Parenteral administration is indicated in children with gastrointestinal problems. In these cases, intramuscular injection of 55 mg of water-miscible retinol palmitate (100,000 IU) is administered, which replaces the first oral dose. This is repeated the next day. Children less than 1 year old are treated with vitamin A in half the prescribed dosage. After the acute phase is over, dietary supplements with provitamin A-rich foods should be provided.

Xeroderma pigmentosum

Xeroderma pigmentosum is a rare genetic disorder with autosomal recessive inheritance, characterized by impaired ability of epidermal cells to repair sunlight-induced damage to DNA. Symptoms appear in early childhood ( Fig. 29.3A ). Conjunctival involvement occurs mostly in the interpalpebral area in the form of xerosis, telangiectasia, chronic conjunctival congestion, pigmentation, pinguecula, and pterygium. Ocular surface neoplasms such as squamous cell carcinoma, basal cell carcinoma, and malignant melanoma may occur, with a predilection for the limbal area (see Chapter 30 ) ( Fig. 29.3B ). Corneal changes include exposure keratitis, band-shaped nodular keratopathy, scarring, ulceration, vascularization, and perforation.
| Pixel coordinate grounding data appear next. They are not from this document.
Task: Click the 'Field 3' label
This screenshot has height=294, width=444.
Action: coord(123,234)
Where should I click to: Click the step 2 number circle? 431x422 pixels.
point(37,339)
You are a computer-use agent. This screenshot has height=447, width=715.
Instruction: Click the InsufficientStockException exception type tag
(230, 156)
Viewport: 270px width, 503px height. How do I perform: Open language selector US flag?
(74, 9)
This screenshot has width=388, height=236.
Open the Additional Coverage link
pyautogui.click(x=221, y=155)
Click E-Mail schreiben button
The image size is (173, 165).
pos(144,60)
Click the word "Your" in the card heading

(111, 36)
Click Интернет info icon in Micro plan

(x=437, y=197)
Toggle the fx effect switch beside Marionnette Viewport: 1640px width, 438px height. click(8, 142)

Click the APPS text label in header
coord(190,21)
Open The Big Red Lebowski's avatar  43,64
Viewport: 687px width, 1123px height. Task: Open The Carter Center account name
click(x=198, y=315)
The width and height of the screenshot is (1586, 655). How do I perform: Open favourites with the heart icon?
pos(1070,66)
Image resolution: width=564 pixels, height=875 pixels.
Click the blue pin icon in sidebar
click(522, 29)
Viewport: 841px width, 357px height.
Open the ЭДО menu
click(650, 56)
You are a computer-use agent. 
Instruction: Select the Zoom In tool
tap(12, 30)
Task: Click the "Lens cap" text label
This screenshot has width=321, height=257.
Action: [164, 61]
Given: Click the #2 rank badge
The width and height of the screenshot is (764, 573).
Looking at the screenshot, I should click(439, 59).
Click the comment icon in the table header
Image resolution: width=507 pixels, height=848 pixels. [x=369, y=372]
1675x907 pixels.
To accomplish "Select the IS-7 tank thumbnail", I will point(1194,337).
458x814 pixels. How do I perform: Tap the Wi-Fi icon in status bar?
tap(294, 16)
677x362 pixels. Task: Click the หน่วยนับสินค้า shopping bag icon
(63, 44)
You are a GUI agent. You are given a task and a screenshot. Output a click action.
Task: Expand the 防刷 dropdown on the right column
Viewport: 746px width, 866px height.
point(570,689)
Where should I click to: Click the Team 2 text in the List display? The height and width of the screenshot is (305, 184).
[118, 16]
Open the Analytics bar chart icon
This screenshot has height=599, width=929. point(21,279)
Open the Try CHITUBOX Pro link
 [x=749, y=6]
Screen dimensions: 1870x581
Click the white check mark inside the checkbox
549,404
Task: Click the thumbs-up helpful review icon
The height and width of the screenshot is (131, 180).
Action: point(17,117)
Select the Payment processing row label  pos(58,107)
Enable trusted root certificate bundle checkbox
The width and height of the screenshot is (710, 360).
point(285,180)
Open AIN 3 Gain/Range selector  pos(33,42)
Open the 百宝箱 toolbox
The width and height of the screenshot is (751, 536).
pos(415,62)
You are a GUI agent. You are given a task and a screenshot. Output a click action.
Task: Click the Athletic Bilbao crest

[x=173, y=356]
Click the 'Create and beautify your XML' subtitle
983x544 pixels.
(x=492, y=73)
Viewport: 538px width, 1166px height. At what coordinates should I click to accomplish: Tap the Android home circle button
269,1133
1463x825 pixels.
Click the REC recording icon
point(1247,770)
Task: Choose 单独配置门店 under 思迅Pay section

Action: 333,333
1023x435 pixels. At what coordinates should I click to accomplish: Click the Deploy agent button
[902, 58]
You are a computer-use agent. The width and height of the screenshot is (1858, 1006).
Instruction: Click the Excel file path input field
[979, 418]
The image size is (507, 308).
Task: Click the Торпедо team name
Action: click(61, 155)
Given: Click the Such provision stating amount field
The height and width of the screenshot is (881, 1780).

Fig. 29.3, Xeroderma pigmentosum. (A) The widespread skin pigmentation can be seen in this girl of Indian origin. (B) The conjunctiva was affected by multifocal recurrent squamous cell carcinomas.

Sturge–Weber syndrome

This is a congenital disorder with a classical triad of cutaneous facial angioma, leptomeningeal angioma, and ocular involvement (see Chapter 20, Chapter 36 , and 68 ). When the facial angioma occurs in the distribution of the ophthalmic division of the trigeminal nerve, dilated episcleral and conjunctival vessels with aneurysm formation in the limbal area are commonly seen. Glaucoma is a frequent accompaniment (see Chapter 36 ), especially in patients with severe conjunctival involvement.

Ichthyosis

Ichthyosis is a heterogeneous family of at least 28 genetic skin disorders. Most pedigrees have either autosomal dominant or X-linked inheritance. A rare autosomal recessive form, lamellar ichthyosis, occurs. In all these conditions, dry scaly lesions are present, predominantly over the upper half of the body, mainly around the neck, mouth, and trunk. The conjunctiva may become inflamed, primarily or secondarily, due to lid anomalies like ectropion. A papillary reaction may develop ( Fig. 29.4 ). The treatment is to provide adequate lubrication and to correct the lid abnormalities, if present. Allogenic limbal stem cell transplantation for ocular surface stabilization has poor prognosis in ocular ichthyosis, often requiring multiple procedures and potentially keratoprosthesis.

Fig. 29.4, Ichthyosis. (A) There is keratinization of the upper palpebral conjunctiva secondary to ectropion of the upper lids. (B) The classical “stretched out” skin lesions are seen predominantly around the mouth and neck.